SagittaMagica - July 23, 2010 07:08 AM (GMT)
It's simply Japan's xenophobia acting again really...
With all the C&D on VN translations
(like the Minori V.S. NNL case which is quite funny), Baldr Sky, Kara no Shoujo, Demons Devel Concept, Shugo no Tate,
MajikoiNO WAY! and now, this for the manga side of business
Though, if there was one convenience for me in using these manga browsing sites was, I can check out the art of a particular series and when I find it palatable, off I go to track and hunt in the usual places.
OM was one hell of an AD-revenue generator. @ 56KBps, a page would load at around 2-5 seconds because of the ads. This is one prime reason why publishers are pissed at these sites. Not to mention, they(online manga sites) are receiving income from stuff they didn't make/scanlate. That is just wrong, they get money for hosting crapily-resized scanlations.. so wrong!
the_one092001 - July 23, 2010 07:37 AM (GMT)
|That is just wrong, they get money for hosting crapily-resized scanlations.. so wrong!|
I never quite understood why people always complained about the size of the images. Even on OneManga, which uses a relatively low resolution (others like MangaFox use both original and downscaled resolution), on my 1920x1080 16" screen (which crams things into a tiny space), images are still larger than they would be on the equivalent printed page in a bookstore standard volume.
Yes, they're not quite in the multi-megapixel range, but beyond a certain point the extra resolution is wasted. I'd say it has more to do with the use of screen real estate, such as scanlators that don't bump the text size up to fit the given text bubble and end up with lots of blank space. But that too is a consistency and formatting issue that even high-quality groups fall prey to. Long story short though, text on a page should be readable as if it were sized to a normal manga volume, not shrunk to a size that would only be readable with a magnifying glass/high zoom.
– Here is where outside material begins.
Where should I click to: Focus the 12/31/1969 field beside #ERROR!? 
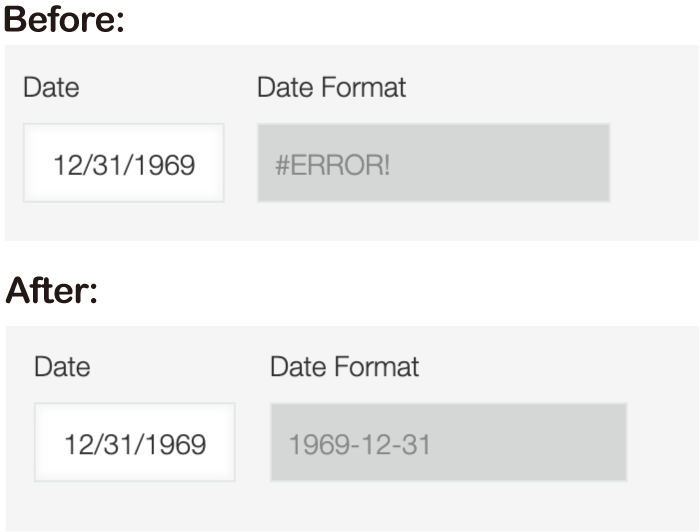(124, 164)
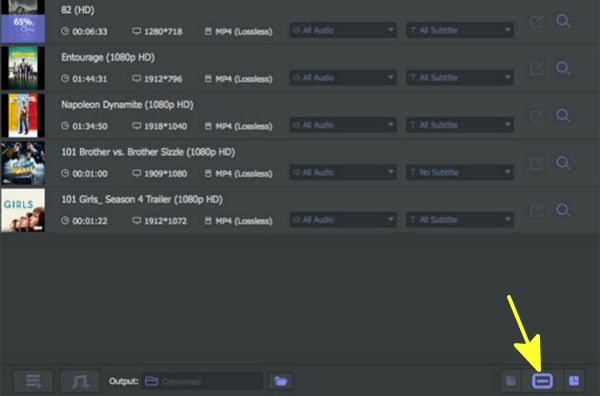This screenshot has height=396, width=600.
Task: Click the 65% progress thumbnail
Action: click(23, 21)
SagittaMagica - July 23, 2010 07:42 AM (GMT)
The size is fine, and I dont mind them re-sizing it...
Its just that, the quality suffered too much due to it, thats why I whined about crappily-resized OM manga pages
kano - July 23, 2010 11:12 AM (GMT)
Actually more on the resizing ...
When we scanlate here the page height is 1200 pixels.
We make sure everything is readable as 1200.
If a font is too small and not readable (during QC) we will do something about it e.g. make it bigger is the usual thing to do (but sometimes re-typesetting it also or other options)
When you then scale the page down below 1200, sometimes you CAN'T read it all.
This was not rare in Negima! - when Yue or other's had their large monologues.
Even worse, some of them also use JPG (when they scale it down) and add artefacts all over the page that were not there on the scanlation.
Yep when they scale them down - they do sometimes suck ... badly.